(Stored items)
# # # #
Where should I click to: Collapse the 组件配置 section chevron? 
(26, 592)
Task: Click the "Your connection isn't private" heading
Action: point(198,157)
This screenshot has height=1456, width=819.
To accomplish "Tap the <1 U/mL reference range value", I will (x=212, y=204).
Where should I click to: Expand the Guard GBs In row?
# # # #
**Task description:**
Repeat the data. Keep every word the same.

**Your solution:**
Where should I click to: Collapse the 组件配置 section chevron? 
(26, 592)
Task: Click the "Your connection isn't private" heading
Action: point(198,157)
This screenshot has height=1456, width=819.
To accomplish "Tap the <1 U/mL reference range value", I will (x=212, y=204).
Where should I click to: Expand the Guard GBs In row?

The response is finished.